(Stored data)
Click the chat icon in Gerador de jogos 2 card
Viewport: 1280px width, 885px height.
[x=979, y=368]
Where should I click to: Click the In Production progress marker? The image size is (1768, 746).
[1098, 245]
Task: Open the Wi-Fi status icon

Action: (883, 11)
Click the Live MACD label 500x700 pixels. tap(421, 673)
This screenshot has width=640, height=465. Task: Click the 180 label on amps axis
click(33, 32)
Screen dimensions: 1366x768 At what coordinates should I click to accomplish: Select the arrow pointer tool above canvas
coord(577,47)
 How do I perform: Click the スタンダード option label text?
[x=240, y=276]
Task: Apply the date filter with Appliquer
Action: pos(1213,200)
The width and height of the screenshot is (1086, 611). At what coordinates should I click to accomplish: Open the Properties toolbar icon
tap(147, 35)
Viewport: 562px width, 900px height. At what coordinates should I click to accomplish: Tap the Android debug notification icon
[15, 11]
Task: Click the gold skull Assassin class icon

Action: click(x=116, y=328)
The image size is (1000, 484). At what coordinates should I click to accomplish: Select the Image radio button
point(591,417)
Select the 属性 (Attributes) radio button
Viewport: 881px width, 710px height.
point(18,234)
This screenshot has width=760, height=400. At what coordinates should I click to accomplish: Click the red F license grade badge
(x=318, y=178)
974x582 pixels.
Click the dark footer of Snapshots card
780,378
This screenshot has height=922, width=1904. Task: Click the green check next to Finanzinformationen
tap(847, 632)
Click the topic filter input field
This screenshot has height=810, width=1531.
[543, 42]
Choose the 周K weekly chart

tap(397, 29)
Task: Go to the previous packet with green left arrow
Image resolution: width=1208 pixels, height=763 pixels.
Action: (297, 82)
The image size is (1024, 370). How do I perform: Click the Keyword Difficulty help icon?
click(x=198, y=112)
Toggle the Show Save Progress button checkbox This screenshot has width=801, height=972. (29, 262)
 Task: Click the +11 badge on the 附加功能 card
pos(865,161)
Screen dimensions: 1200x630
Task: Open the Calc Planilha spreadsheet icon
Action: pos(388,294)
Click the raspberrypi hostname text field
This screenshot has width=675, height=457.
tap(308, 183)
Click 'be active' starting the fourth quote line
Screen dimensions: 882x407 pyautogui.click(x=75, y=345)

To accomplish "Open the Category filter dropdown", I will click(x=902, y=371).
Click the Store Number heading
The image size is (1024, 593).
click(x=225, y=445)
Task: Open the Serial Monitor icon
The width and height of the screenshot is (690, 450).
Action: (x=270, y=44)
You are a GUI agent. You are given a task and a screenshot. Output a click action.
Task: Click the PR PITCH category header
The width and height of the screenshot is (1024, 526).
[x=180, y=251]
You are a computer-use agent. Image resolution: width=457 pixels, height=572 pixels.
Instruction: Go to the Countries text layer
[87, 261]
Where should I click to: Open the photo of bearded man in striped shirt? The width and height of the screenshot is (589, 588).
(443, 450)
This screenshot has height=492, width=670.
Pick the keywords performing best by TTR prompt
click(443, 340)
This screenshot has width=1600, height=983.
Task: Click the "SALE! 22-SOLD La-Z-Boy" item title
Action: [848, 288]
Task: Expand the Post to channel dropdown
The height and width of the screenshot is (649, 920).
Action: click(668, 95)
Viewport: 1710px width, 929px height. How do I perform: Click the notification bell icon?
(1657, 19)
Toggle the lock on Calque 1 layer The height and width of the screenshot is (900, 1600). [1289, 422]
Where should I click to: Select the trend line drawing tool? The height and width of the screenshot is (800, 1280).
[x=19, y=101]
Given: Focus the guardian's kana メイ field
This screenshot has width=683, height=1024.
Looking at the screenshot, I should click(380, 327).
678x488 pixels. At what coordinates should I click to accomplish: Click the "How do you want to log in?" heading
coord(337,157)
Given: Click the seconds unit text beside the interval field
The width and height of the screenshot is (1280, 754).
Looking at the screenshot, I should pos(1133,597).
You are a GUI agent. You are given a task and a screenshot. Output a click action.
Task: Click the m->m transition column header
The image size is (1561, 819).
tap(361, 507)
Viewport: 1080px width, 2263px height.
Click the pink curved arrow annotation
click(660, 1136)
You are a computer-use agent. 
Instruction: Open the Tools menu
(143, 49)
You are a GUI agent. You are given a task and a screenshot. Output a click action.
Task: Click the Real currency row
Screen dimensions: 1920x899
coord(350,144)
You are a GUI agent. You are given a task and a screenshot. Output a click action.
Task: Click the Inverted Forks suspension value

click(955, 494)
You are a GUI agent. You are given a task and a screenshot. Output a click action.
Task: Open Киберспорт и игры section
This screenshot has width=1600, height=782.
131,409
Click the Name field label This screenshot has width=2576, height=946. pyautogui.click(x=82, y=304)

• ACTIVITY:
Write out the records. Leave nothing out and change nothing.

• ANSWER SECTION:
Click the chat icon in Gerador de jogos 2 card
Viewport: 1280px width, 885px height.
[x=979, y=368]
Where should I click to: Click the In Production progress marker? The image size is (1768, 746).
[1098, 245]
Task: Open the Wi-Fi status icon

Action: (883, 11)
Click the Live MACD label 500x700 pixels. tap(421, 673)
This screenshot has width=640, height=465. Task: Click the 180 label on amps axis
click(33, 32)
Screen dimensions: 1366x768 At what coordinates should I click to accomplish: Select the arrow pointer tool above canvas
coord(577,47)
 How do I perform: Click the スタンダード option label text?
[x=240, y=276]
Task: Apply the date filter with Appliquer
Action: pos(1213,200)
The width and height of the screenshot is (1086, 611). At what coordinates should I click to accomplish: Open the Properties toolbar icon
tap(147, 35)
Viewport: 562px width, 900px height. At what coordinates should I click to accomplish: Tap the Android debug notification icon
[15, 11]
Task: Click the gold skull Assassin class icon

Action: click(x=116, y=328)
The image size is (1000, 484). At what coordinates should I click to accomplish: Select the Image radio button
point(591,417)
Select the 属性 (Attributes) radio button
Viewport: 881px width, 710px height.
point(18,234)
This screenshot has width=760, height=400. At what coordinates should I click to accomplish: Click the red F license grade badge
(x=318, y=178)
974x582 pixels.
Click the dark footer of Snapshots card
780,378
This screenshot has height=922, width=1904. Task: Click the green check next to Finanzinformationen
tap(847, 632)
Click the topic filter input field
This screenshot has height=810, width=1531.
[543, 42]
Choose the 周K weekly chart

tap(397, 29)
Task: Go to the previous packet with green left arrow
Image resolution: width=1208 pixels, height=763 pixels.
Action: (297, 82)
The image size is (1024, 370). How do I perform: Click the Keyword Difficulty help icon?
click(x=198, y=112)
Toggle the Show Save Progress button checkbox This screenshot has width=801, height=972. (29, 262)
 Task: Click the +11 badge on the 附加功能 card
pos(865,161)
Screen dimensions: 1200x630
Task: Open the Calc Planilha spreadsheet icon
Action: pos(388,294)
Click the raspberrypi hostname text field
This screenshot has width=675, height=457.
tap(308, 183)
Click 'be active' starting the fourth quote line
Screen dimensions: 882x407 pyautogui.click(x=75, y=345)

To accomplish "Open the Category filter dropdown", I will click(x=902, y=371).
Click the Store Number heading
The image size is (1024, 593).
click(x=225, y=445)
Task: Open the Serial Monitor icon
The width and height of the screenshot is (690, 450).
Action: (x=270, y=44)
You are a GUI agent. You are given a task and a screenshot. Output a click action.
Task: Click the PR PITCH category header
The width and height of the screenshot is (1024, 526).
[x=180, y=251]
You are a computer-use agent. Image resolution: width=457 pixels, height=572 pixels.
Instruction: Go to the Countries text layer
[87, 261]
Where should I click to: Open the photo of bearded man in striped shirt? The width and height of the screenshot is (589, 588).
(443, 450)
This screenshot has height=492, width=670.
Pick the keywords performing best by TTR prompt
click(443, 340)
This screenshot has width=1600, height=983.
Task: Click the "SALE! 22-SOLD La-Z-Boy" item title
Action: [848, 288]
Task: Expand the Post to channel dropdown
The height and width of the screenshot is (649, 920).
Action: click(668, 95)
Viewport: 1710px width, 929px height. How do I perform: Click the notification bell icon?
(1657, 19)
Toggle the lock on Calque 1 layer The height and width of the screenshot is (900, 1600). [1289, 422]
Where should I click to: Select the trend line drawing tool? The height and width of the screenshot is (800, 1280).
[x=19, y=101]
Given: Focus the guardian's kana メイ field
This screenshot has width=683, height=1024.
Looking at the screenshot, I should click(380, 327).
678x488 pixels. At what coordinates should I click to accomplish: Click the "How do you want to log in?" heading
coord(337,157)
Given: Click the seconds unit text beside the interval field
The width and height of the screenshot is (1280, 754).
Looking at the screenshot, I should pos(1133,597).
You are a GUI agent. You are given a task and a screenshot. Output a click action.
Task: Click the m->m transition column header
The image size is (1561, 819).
tap(361, 507)
Viewport: 1080px width, 2263px height.
Click the pink curved arrow annotation
click(660, 1136)
You are a computer-use agent. 
Instruction: Open the Tools menu
(143, 49)
You are a GUI agent. You are given a task and a screenshot. Output a click action.
Task: Click the Real currency row
Screen dimensions: 1920x899
coord(350,144)
You are a GUI agent. You are given a task and a screenshot. Output a click action.
Task: Click the Inverted Forks suspension value

click(955, 494)
You are a GUI agent. You are given a task and a screenshot. Output a click action.
Task: Open Киберспорт и игры section
This screenshot has width=1600, height=782.
131,409
Click the Name field label This screenshot has width=2576, height=946. pyautogui.click(x=82, y=304)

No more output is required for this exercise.